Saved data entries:
_____

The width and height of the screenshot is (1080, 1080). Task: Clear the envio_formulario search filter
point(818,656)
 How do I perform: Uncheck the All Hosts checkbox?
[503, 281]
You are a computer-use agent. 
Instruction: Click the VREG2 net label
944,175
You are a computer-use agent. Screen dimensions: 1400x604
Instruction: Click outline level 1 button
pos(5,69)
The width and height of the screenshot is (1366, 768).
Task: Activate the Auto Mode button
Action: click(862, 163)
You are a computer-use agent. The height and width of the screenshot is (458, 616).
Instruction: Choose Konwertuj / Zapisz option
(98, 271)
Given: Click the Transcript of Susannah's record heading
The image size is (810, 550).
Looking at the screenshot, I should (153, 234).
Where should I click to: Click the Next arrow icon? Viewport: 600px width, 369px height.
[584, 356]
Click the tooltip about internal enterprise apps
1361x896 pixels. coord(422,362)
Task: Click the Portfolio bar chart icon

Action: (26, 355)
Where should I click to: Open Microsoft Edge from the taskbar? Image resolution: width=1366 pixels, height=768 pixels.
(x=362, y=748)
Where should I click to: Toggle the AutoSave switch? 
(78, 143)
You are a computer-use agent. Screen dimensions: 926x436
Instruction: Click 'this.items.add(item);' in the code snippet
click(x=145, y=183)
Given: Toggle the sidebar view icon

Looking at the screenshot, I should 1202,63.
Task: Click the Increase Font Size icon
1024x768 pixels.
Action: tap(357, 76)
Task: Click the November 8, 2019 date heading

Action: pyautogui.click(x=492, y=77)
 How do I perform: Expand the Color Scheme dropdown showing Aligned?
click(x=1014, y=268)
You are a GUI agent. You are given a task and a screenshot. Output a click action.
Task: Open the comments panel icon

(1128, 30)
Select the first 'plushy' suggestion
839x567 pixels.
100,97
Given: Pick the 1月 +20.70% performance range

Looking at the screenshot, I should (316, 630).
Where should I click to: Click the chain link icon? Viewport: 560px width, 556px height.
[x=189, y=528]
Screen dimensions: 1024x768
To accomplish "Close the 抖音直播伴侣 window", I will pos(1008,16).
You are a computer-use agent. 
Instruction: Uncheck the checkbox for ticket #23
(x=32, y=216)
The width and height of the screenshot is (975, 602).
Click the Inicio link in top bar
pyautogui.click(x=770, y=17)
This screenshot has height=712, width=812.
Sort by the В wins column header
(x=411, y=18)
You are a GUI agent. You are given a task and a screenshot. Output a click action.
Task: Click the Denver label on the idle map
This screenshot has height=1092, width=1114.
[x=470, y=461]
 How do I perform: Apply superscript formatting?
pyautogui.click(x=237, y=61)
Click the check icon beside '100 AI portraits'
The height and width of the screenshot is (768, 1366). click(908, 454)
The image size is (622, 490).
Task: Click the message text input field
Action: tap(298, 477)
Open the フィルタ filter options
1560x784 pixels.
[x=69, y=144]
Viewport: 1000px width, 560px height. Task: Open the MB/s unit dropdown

_____

Nothing in the data above may be skipped; repeat it all exactly.

### [Solution]
The width and height of the screenshot is (1080, 1080). Task: Clear the envio_formulario search filter
point(818,656)
 How do I perform: Uncheck the All Hosts checkbox?
[503, 281]
You are a computer-use agent. 
Instruction: Click the VREG2 net label
944,175
You are a computer-use agent. Screen dimensions: 1400x604
Instruction: Click outline level 1 button
pos(5,69)
The width and height of the screenshot is (1366, 768).
Task: Activate the Auto Mode button
Action: click(862, 163)
You are a computer-use agent. The height and width of the screenshot is (458, 616).
Instruction: Choose Konwertuj / Zapisz option
(98, 271)
Given: Click the Transcript of Susannah's record heading
The image size is (810, 550).
Looking at the screenshot, I should (153, 234).
Where should I click to: Click the Next arrow icon? Viewport: 600px width, 369px height.
[584, 356]
Click the tooltip about internal enterprise apps
1361x896 pixels. coord(422,362)
Task: Click the Portfolio bar chart icon

Action: (26, 355)
Where should I click to: Open Microsoft Edge from the taskbar? Image resolution: width=1366 pixels, height=768 pixels.
(x=362, y=748)
Where should I click to: Toggle the AutoSave switch? 
(78, 143)
You are a computer-use agent. Screen dimensions: 926x436
Instruction: Click 'this.items.add(item);' in the code snippet
click(x=145, y=183)
Given: Toggle the sidebar view icon

Looking at the screenshot, I should 1202,63.
Task: Click the Increase Font Size icon
1024x768 pixels.
Action: tap(357, 76)
Task: Click the November 8, 2019 date heading

Action: pyautogui.click(x=492, y=77)
 How do I perform: Expand the Color Scheme dropdown showing Aligned?
click(x=1014, y=268)
You are a GUI agent. You are given a task and a screenshot. Output a click action.
Task: Open the comments panel icon

(1128, 30)
Select the first 'plushy' suggestion
839x567 pixels.
100,97
Given: Pick the 1月 +20.70% performance range

Looking at the screenshot, I should (316, 630).
Where should I click to: Click the chain link icon? Viewport: 560px width, 556px height.
[x=189, y=528]
Screen dimensions: 1024x768
To accomplish "Close the 抖音直播伴侣 window", I will pos(1008,16).
You are a computer-use agent. 
Instruction: Uncheck the checkbox for ticket #23
(x=32, y=216)
The width and height of the screenshot is (975, 602).
Click the Inicio link in top bar
pyautogui.click(x=770, y=17)
This screenshot has height=712, width=812.
Sort by the В wins column header
(x=411, y=18)
You are a GUI agent. You are given a task and a screenshot. Output a click action.
Task: Click the Denver label on the idle map
This screenshot has height=1092, width=1114.
[x=470, y=461]
 How do I perform: Apply superscript formatting?
pyautogui.click(x=237, y=61)
Click the check icon beside '100 AI portraits'
The height and width of the screenshot is (768, 1366). click(908, 454)
The image size is (622, 490).
Task: Click the message text input field
Action: tap(298, 477)
Open the フィルタ filter options
1560x784 pixels.
[x=69, y=144]
Viewport: 1000px width, 560px height. Task: Open the MB/s unit dropdown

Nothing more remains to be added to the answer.